Benefits of Miniaturization
Miniaturization clearly reduces volumes of costly reagents, but it also enables for designs that eliminate the performance limitations of conventional equipment such as shake flasks and microtiter wells. A good example of this is the standard PCR process for DNA replication which entails performing a series of reaction, heating, cooling, and mixing operations. Because of equipment size and characteristic mixing lengths on the order of centimeters; heating and cooling operations limit the throughput. On the other hand, microfluidics with characteristic mixing lengths on the order of micrometers reduce heating and cooling times to seconds from minutes, which results in a higher throughput for the microfluidic device over the shake flask.
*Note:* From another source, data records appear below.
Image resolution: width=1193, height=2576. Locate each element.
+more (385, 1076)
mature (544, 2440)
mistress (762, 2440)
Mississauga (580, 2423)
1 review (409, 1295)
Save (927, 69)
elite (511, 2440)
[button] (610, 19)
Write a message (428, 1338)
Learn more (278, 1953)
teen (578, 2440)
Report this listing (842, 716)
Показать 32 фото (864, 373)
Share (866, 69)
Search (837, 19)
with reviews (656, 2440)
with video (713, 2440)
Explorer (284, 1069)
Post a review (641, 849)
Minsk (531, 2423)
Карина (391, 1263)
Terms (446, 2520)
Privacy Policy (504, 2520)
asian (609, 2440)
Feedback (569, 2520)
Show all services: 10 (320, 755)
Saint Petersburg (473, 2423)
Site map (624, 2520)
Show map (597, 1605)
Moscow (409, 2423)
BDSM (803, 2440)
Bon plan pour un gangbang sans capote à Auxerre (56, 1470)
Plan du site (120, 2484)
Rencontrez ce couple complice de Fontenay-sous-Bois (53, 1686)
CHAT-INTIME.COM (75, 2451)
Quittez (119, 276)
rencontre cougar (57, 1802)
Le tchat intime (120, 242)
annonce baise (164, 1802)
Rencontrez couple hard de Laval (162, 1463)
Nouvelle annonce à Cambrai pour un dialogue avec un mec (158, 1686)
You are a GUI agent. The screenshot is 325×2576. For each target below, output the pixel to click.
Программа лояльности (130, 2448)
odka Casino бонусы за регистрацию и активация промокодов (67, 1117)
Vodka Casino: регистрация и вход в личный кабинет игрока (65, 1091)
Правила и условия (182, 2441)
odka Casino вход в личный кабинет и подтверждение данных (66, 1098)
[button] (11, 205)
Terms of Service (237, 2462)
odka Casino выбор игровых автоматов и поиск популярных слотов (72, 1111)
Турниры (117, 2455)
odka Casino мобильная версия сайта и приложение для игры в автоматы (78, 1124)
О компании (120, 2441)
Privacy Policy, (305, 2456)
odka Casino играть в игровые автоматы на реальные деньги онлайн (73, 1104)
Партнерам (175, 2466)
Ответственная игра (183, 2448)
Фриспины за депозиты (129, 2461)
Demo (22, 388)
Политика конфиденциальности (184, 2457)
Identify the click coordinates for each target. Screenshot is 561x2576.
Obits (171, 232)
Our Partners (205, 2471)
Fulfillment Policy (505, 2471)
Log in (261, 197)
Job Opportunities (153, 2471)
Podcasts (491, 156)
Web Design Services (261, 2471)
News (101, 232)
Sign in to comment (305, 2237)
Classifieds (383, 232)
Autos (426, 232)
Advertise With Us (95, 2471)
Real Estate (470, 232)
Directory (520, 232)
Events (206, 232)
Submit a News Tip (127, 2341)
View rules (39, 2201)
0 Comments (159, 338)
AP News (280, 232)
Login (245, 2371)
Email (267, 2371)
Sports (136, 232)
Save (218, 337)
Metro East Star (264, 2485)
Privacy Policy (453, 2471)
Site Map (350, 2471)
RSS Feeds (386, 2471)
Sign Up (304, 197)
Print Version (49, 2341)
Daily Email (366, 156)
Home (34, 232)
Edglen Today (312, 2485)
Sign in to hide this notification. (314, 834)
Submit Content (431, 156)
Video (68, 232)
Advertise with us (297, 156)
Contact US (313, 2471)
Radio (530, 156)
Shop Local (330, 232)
Microfluidics and Flexibility
Another aspect of microfluidic devices is their flexibility. Incredibly, using only a few fundamental geometric shapes (i.e. pillars, channels, holes, and wells) either in combination or individually, it is possible for Citrogene to design a wide variety of custom reaction, separation, and purification operations. This flexibility makes microfluidics a unique technology amenable to both synthetic and modular design strategies.
Custom Designed Microfluidic Devices
Microfluidics allows for once large scale experiments requiring high volume, space, and time to be performed at a much smaller scale. Because of the aforementioned flexibility of the products, Microfluidic devices are fully customizable to fit specific needs. Custom microfluidic designs can be easily made during prototyping to achieve process objectives such as throughput and purity. Production of microfluidic devices can leverage economies of scale by integrating high-throughput replication and bonding technologies.